### EXERCISE INSTRUCTIONS
Copy the following items line for line, changing nothing.

### MATERIAL FOR THIS EXERCISE
+++

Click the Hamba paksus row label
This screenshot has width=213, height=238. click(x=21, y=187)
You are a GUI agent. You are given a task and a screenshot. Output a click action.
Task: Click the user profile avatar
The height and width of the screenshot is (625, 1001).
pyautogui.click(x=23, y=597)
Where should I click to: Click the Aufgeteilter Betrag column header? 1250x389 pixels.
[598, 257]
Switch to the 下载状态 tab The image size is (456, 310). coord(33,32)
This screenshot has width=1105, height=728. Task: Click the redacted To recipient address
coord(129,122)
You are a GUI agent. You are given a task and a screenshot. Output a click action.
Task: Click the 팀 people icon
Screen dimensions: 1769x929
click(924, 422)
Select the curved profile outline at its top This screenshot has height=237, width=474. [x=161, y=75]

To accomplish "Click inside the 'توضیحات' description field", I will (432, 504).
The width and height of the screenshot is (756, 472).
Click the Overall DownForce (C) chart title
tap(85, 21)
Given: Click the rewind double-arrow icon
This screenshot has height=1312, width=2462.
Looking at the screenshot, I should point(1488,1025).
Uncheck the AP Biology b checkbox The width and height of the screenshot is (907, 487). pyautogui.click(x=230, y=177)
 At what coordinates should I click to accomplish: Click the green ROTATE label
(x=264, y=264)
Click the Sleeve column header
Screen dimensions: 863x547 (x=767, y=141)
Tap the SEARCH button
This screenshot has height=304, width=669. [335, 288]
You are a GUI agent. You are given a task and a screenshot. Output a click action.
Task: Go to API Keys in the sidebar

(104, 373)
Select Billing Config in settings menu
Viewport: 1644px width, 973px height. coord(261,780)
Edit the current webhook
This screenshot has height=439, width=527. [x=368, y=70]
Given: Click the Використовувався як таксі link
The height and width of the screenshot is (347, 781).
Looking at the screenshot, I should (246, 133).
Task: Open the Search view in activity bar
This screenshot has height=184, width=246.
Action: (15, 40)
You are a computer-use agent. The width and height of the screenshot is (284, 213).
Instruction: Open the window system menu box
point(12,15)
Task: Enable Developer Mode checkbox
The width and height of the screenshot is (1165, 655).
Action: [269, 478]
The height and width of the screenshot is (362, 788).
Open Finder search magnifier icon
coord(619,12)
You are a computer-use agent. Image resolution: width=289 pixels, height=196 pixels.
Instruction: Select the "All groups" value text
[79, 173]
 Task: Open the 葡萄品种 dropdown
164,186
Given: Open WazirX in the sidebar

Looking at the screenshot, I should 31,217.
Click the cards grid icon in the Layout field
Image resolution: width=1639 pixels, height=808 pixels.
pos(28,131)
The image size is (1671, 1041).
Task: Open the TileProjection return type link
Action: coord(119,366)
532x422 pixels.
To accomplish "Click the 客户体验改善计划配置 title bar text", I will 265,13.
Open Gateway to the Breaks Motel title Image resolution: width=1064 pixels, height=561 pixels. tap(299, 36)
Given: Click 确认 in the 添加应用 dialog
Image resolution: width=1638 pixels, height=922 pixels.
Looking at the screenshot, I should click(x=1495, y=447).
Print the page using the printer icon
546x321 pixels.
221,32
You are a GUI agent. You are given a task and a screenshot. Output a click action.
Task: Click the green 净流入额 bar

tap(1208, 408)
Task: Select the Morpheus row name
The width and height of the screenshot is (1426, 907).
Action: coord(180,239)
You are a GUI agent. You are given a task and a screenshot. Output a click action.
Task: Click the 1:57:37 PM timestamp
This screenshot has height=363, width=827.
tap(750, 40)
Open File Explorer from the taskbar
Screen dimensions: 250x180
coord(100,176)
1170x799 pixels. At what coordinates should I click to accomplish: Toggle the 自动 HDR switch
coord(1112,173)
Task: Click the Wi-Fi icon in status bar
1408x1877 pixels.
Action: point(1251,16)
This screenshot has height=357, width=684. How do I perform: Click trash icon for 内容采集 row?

+++

### RESPONSE
Click the Hamba paksus row label
This screenshot has width=213, height=238. click(x=21, y=187)
You are a GUI agent. You are given a task and a screenshot. Output a click action.
Task: Click the user profile avatar
The height and width of the screenshot is (625, 1001).
pyautogui.click(x=23, y=597)
Where should I click to: Click the Aufgeteilter Betrag column header? 1250x389 pixels.
[598, 257]
Switch to the 下载状态 tab The image size is (456, 310). coord(33,32)
This screenshot has width=1105, height=728. Task: Click the redacted To recipient address
coord(129,122)
You are a GUI agent. You are given a task and a screenshot. Output a click action.
Task: Click the 팀 people icon
Screen dimensions: 1769x929
click(924, 422)
Select the curved profile outline at its top This screenshot has height=237, width=474. [x=161, y=75]

To accomplish "Click inside the 'توضیحات' description field", I will (432, 504).
The width and height of the screenshot is (756, 472).
Click the Overall DownForce (C) chart title
tap(85, 21)
Given: Click the rewind double-arrow icon
This screenshot has height=1312, width=2462.
Looking at the screenshot, I should point(1488,1025).
Uncheck the AP Biology b checkbox The width and height of the screenshot is (907, 487). pyautogui.click(x=230, y=177)
 At what coordinates should I click to accomplish: Click the green ROTATE label
(x=264, y=264)
Click the Sleeve column header
Screen dimensions: 863x547 (x=767, y=141)
Tap the SEARCH button
This screenshot has height=304, width=669. [335, 288]
You are a GUI agent. You are given a task and a screenshot. Output a click action.
Task: Go to API Keys in the sidebar

(104, 373)
Select Billing Config in settings menu
Viewport: 1644px width, 973px height. coord(261,780)
Edit the current webhook
This screenshot has height=439, width=527. [x=368, y=70]
Given: Click the Використовувався як таксі link
The height and width of the screenshot is (347, 781).
Looking at the screenshot, I should (246, 133).
Task: Open the Search view in activity bar
This screenshot has height=184, width=246.
Action: (15, 40)
You are a computer-use agent. The width and height of the screenshot is (284, 213).
Instruction: Open the window system menu box
point(12,15)
Task: Enable Developer Mode checkbox
The width and height of the screenshot is (1165, 655).
Action: [269, 478]
The height and width of the screenshot is (362, 788).
Open Finder search magnifier icon
coord(619,12)
You are a computer-use agent. Image resolution: width=289 pixels, height=196 pixels.
Instruction: Select the "All groups" value text
[79, 173]
 Task: Open the 葡萄品种 dropdown
164,186
Given: Open WazirX in the sidebar

Looking at the screenshot, I should 31,217.
Click the cards grid icon in the Layout field
Image resolution: width=1639 pixels, height=808 pixels.
pos(28,131)
The image size is (1671, 1041).
Task: Open the TileProjection return type link
Action: coord(119,366)
532x422 pixels.
To accomplish "Click the 客户体验改善计划配置 title bar text", I will 265,13.
Open Gateway to the Breaks Motel title Image resolution: width=1064 pixels, height=561 pixels. tap(299, 36)
Given: Click 确认 in the 添加应用 dialog
Image resolution: width=1638 pixels, height=922 pixels.
Looking at the screenshot, I should click(x=1495, y=447).
Print the page using the printer icon
546x321 pixels.
221,32
You are a GUI agent. You are given a task and a screenshot. Output a click action.
Task: Click the green 净流入额 bar

tap(1208, 408)
Task: Select the Morpheus row name
The width and height of the screenshot is (1426, 907).
Action: coord(180,239)
You are a GUI agent. You are given a task and a screenshot. Output a click action.
Task: Click the 1:57:37 PM timestamp
This screenshot has height=363, width=827.
tap(750, 40)
Open File Explorer from the taskbar
Screen dimensions: 250x180
coord(100,176)
1170x799 pixels. At what coordinates should I click to accomplish: Toggle the 自动 HDR switch
coord(1112,173)
Task: Click the Wi-Fi icon in status bar
1408x1877 pixels.
Action: point(1251,16)
This screenshot has height=357, width=684. How do I perform: Click trash icon for 内容采集 row?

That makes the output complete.